We have to address the elephant in the room too: Workers in a lot of capitalist countries also have rights, sometimes even more rights than their Vietnamese counterparts. Labor laws in Germany, Finland or more progressive states in America are way more comprehensive and the mechanism through which workers's rights are protected in those countries is way more developed. Vietnamese workers have suffered a lot and it's so disingenuous on Luna's part to present her video in a way that frames American laborers are way more miserable than us. I could not overstate how wrong this is enough when workers in factories throughout Vietnam, especially in special economic zones, have to live through abject working conditions but can not quit their jobs or protest about it. The power dynamic is heavily skewed towards the capitalists because the government is kissing their feet or inviting them to destroy our land. There is a reason why Vietnam is an attractive place for foreign investors and it's absolutely not communism. Vietnam is not a socialist paradise, but just another victim of neo-colonialism like the rest of the Global South.

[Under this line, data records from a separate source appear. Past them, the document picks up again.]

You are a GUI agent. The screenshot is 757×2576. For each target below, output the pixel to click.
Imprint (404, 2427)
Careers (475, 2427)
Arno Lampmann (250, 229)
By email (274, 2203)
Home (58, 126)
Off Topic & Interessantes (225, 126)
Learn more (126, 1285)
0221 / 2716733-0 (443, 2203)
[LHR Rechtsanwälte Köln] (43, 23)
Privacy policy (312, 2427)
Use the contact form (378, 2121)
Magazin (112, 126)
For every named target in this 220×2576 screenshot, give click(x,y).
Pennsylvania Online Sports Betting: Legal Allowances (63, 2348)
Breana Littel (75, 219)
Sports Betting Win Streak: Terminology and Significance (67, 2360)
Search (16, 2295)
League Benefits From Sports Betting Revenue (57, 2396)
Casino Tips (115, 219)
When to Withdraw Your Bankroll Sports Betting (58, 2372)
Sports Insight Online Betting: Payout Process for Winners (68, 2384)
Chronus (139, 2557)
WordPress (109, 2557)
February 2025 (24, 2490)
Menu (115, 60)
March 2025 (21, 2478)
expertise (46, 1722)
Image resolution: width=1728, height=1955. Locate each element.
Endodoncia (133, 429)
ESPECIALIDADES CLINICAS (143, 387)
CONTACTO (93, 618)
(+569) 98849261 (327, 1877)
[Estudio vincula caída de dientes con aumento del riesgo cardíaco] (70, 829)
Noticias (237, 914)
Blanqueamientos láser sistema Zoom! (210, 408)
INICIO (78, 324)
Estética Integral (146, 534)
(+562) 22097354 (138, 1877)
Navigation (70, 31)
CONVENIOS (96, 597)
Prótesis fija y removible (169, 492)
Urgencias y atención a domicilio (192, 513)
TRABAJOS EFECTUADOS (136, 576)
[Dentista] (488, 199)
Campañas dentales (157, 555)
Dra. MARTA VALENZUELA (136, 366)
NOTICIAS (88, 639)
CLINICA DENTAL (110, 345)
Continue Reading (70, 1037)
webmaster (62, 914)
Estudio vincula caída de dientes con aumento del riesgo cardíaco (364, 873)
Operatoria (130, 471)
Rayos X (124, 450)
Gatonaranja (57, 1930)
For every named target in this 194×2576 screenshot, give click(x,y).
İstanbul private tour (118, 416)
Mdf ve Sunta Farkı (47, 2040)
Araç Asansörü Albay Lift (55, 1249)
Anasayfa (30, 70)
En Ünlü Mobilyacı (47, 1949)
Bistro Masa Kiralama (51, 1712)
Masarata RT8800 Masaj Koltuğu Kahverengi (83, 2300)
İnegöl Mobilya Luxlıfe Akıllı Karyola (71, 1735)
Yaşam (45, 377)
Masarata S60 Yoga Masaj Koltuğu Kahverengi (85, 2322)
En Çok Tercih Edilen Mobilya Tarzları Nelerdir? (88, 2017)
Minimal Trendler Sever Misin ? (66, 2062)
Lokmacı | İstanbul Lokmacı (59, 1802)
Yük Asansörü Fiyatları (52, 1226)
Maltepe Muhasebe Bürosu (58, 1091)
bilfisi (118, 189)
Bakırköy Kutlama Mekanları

@Five, I really respect your effort to maintain the vitality of many progressive communities on Lemmy, but you can noy promote Luna Oi if you also support anarchism. The narratives she pumps out are very harmful for the left because her videos are purely dogmatic propaganda that promotes a vision of socialism based on an opressive, authoritarian regime. Vietnam is a capitalist, authoritarian country that have attempted multiple times to attack progressive movements by framing them as reactionary.

[–] [email protected] 2 points 1 year ago

It is really, really SAD to see that such instances are so fking rare and the way she was percieved as bold is precisely because Vietnameses parliarment is occupied by neoliberal old farts who love kissing the feet of the "merchant class". No, Vietnanese Communists only have the ideological and moral upperhands, but they don't have the power to overturn the overall neoliberalism in Vietnam and that's fking ironic in a country whose party claim to respresent the working class.